Provided records:
= = =

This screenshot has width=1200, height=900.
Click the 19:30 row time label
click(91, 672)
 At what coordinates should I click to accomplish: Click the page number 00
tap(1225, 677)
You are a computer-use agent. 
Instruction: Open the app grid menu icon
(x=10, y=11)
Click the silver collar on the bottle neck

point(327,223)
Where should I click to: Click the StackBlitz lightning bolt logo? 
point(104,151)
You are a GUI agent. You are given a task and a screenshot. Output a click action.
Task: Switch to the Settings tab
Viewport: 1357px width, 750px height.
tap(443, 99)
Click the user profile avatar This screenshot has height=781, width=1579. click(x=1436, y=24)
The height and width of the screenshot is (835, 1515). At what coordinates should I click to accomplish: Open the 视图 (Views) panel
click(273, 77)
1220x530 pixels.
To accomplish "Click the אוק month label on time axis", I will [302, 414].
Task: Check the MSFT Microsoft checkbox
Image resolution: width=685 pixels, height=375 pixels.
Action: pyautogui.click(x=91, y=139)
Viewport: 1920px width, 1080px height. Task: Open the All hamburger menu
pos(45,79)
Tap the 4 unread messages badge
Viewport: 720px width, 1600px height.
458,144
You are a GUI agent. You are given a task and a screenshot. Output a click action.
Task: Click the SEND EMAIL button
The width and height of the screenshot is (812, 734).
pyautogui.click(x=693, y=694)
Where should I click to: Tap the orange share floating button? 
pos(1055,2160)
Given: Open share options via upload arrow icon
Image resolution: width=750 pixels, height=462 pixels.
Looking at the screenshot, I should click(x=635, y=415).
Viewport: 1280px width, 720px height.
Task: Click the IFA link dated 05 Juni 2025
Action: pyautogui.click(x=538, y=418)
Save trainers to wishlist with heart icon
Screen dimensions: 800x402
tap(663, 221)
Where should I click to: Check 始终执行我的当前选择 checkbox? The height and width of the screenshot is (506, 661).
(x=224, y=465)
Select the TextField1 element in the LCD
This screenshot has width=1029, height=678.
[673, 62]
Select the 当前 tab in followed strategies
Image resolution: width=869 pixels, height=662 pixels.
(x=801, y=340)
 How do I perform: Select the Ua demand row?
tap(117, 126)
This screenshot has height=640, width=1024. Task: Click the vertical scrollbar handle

= = =

Brief:
All lines above from the line with "1220x530 pixels." through the line with "Given: Open share", both included, are to be set down exactly, with nothing else.

Output of the exercise:
1220x530 pixels.
To accomplish "Click the אוק month label on time axis", I will [302, 414].
Task: Check the MSFT Microsoft checkbox
Image resolution: width=685 pixels, height=375 pixels.
Action: pyautogui.click(x=91, y=139)
Viewport: 1920px width, 1080px height. Task: Open the All hamburger menu
pos(45,79)
Tap the 4 unread messages badge
Viewport: 720px width, 1600px height.
458,144
You are a GUI agent. You are given a task and a screenshot. Output a click action.
Task: Click the SEND EMAIL button
The width and height of the screenshot is (812, 734).
pyautogui.click(x=693, y=694)
Where should I click to: Tap the orange share floating button? 
pos(1055,2160)
Given: Open share options via upload arrow icon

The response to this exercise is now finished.